**YOUR OBJECTIVE**
Read through the records. Copy each line that has the word "pixels".

[Recorded data]
------

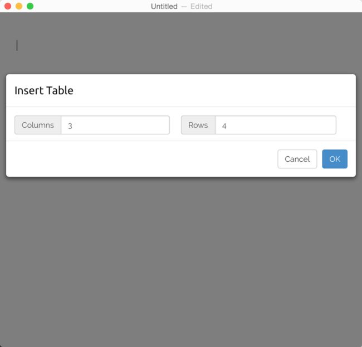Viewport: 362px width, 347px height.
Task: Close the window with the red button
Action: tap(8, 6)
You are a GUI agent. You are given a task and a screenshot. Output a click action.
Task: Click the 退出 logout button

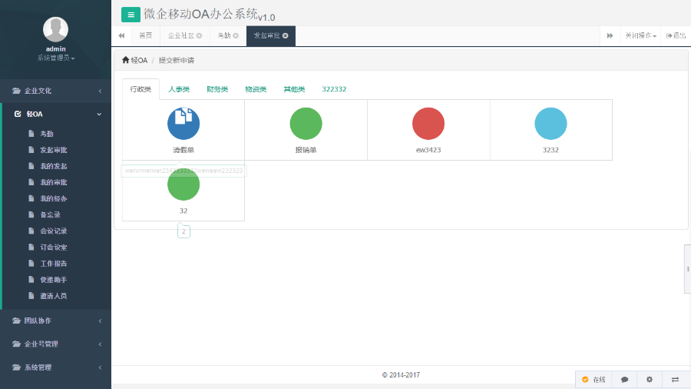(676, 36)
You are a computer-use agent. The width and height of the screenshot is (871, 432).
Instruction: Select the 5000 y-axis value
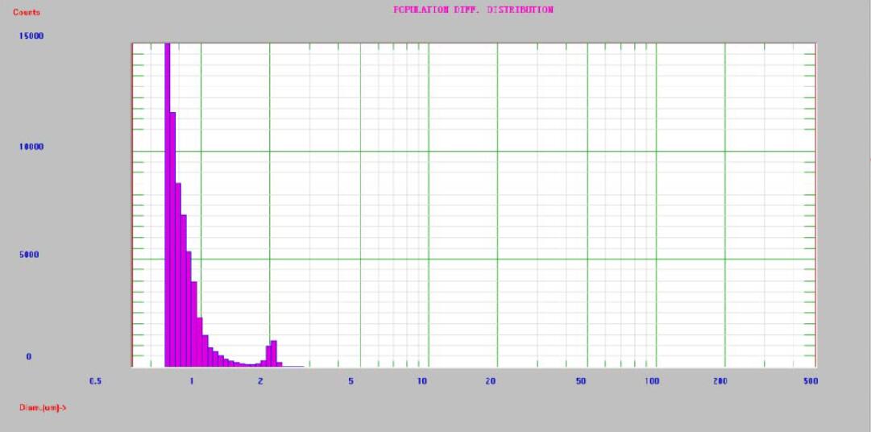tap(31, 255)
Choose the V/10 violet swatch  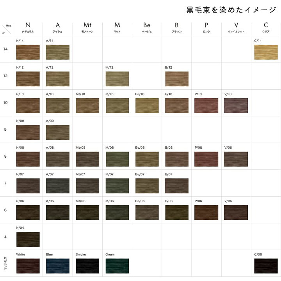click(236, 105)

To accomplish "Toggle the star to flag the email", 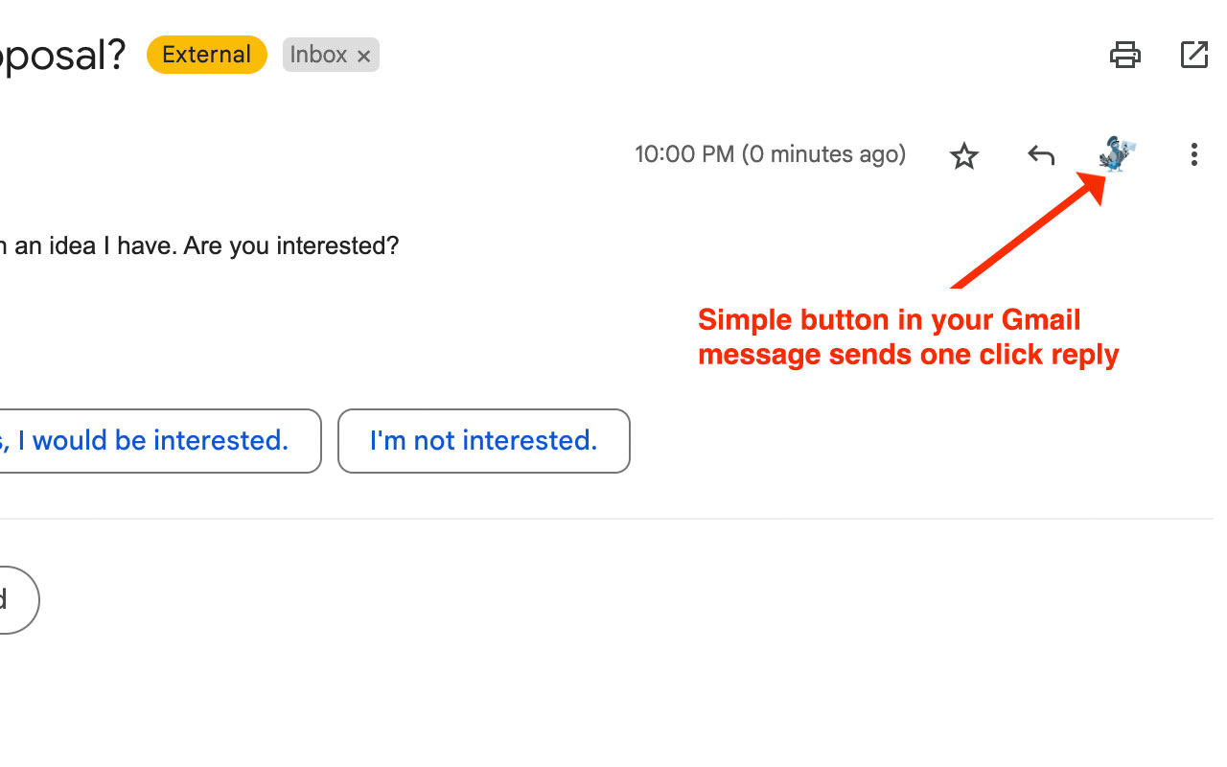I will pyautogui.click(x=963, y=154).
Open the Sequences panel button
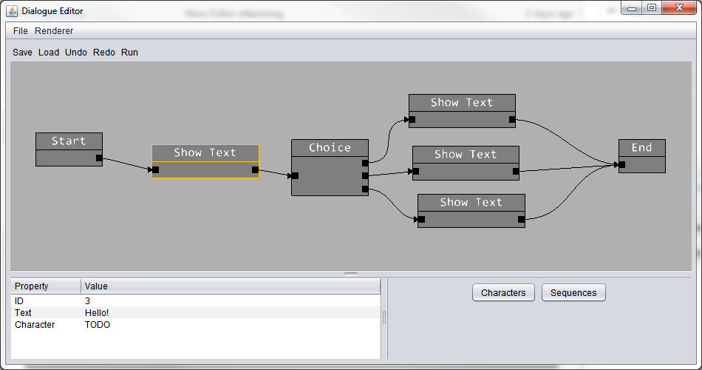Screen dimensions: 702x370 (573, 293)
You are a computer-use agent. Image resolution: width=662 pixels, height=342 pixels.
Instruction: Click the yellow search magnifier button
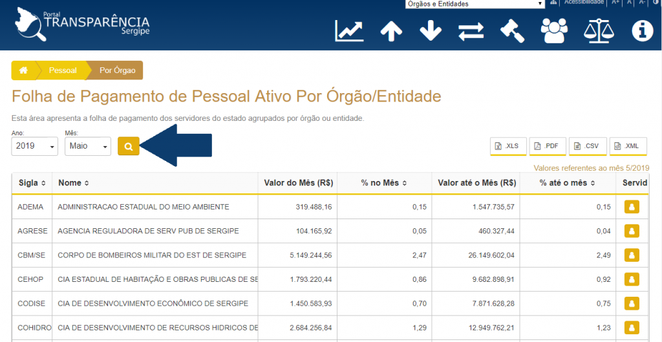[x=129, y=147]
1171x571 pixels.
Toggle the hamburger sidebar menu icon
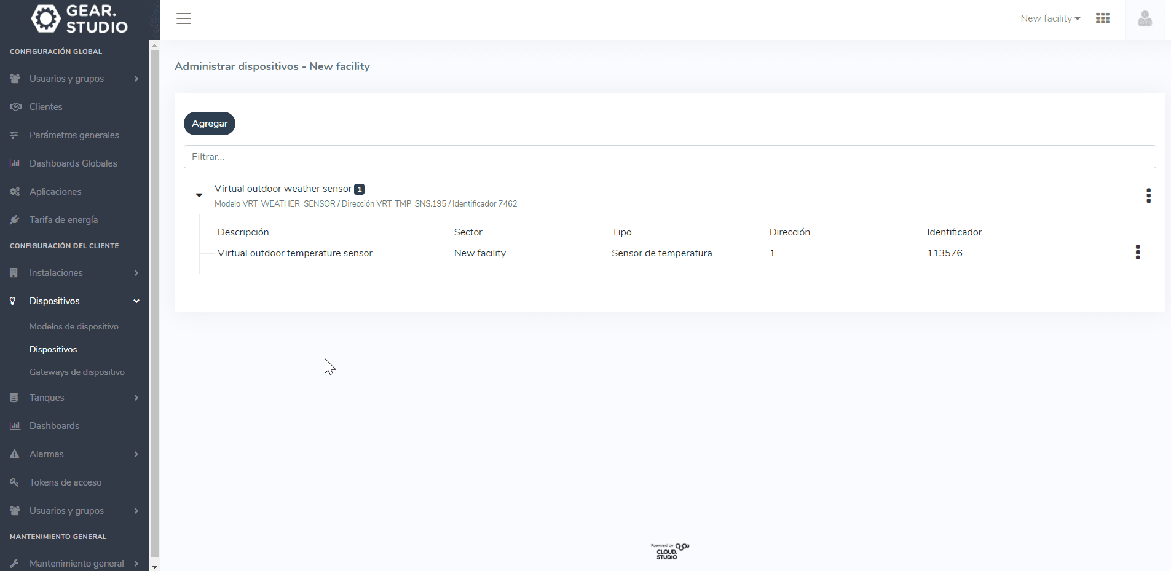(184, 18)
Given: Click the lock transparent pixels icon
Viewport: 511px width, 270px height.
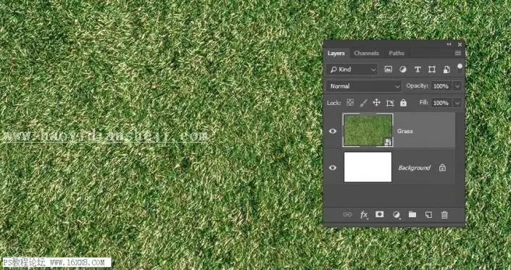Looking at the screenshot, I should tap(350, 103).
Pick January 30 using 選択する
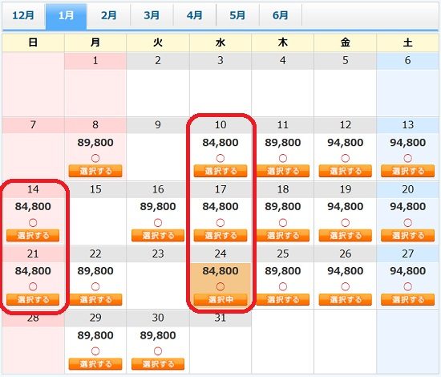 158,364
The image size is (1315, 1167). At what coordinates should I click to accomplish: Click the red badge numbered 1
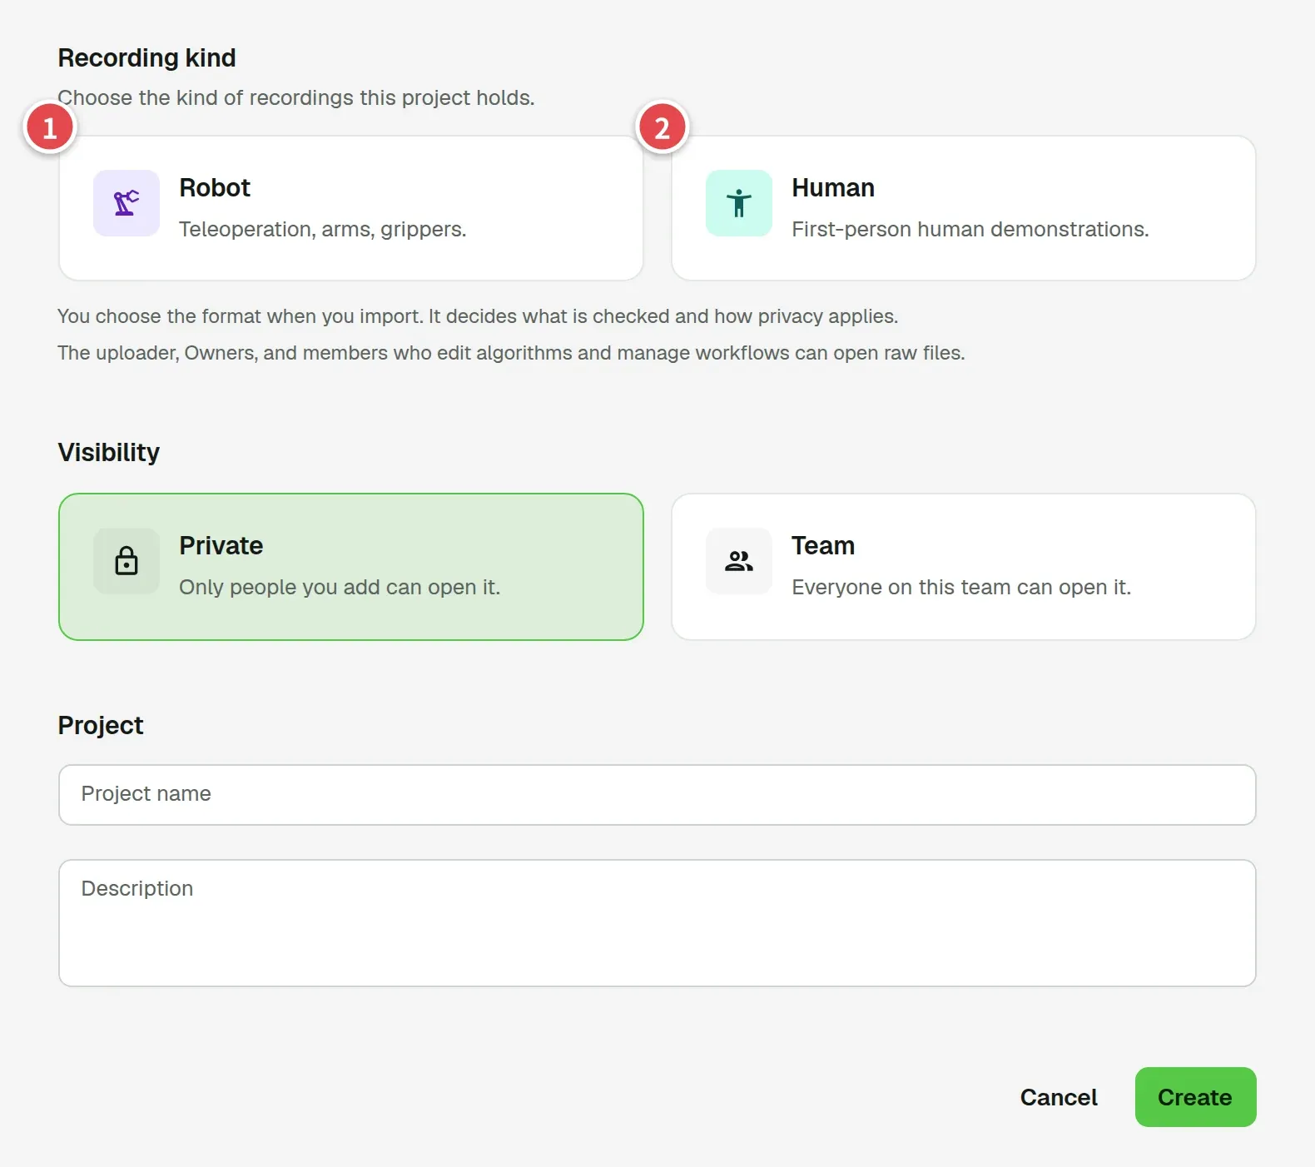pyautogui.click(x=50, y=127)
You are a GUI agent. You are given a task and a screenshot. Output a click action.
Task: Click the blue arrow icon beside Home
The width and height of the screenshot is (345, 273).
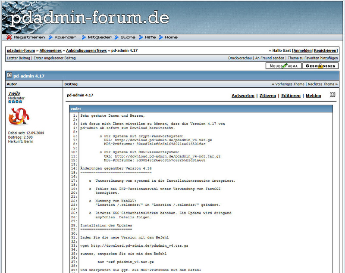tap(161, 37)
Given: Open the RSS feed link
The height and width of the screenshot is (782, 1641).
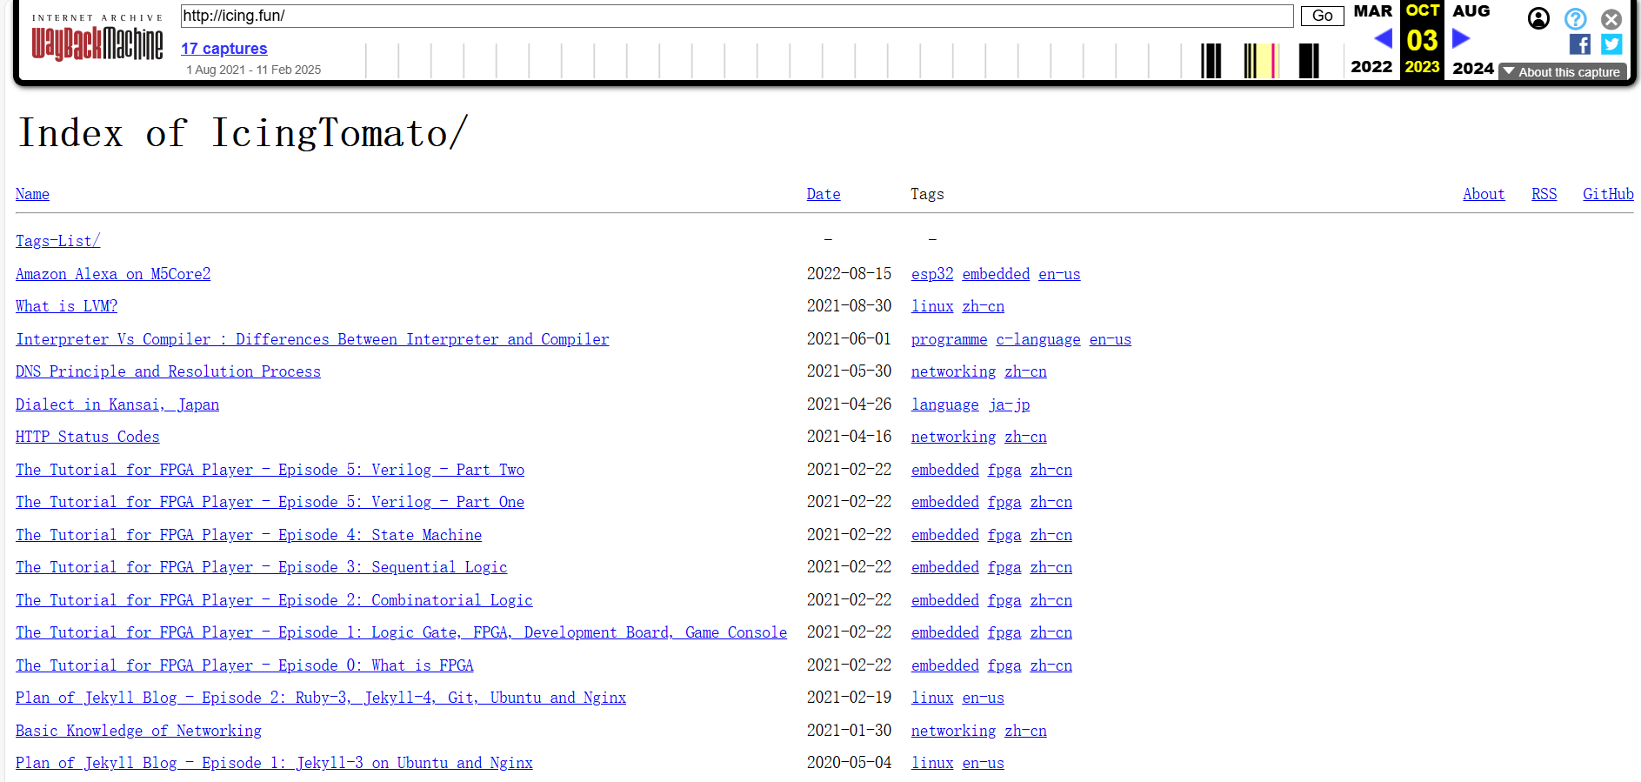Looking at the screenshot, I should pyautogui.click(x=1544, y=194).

------

**RESPONSE**
You are a computer-use agent. Image resolution: width=662 pixels, height=342 pixels.
1171x571 pixels.
Given: Click the lock transparent pixels icon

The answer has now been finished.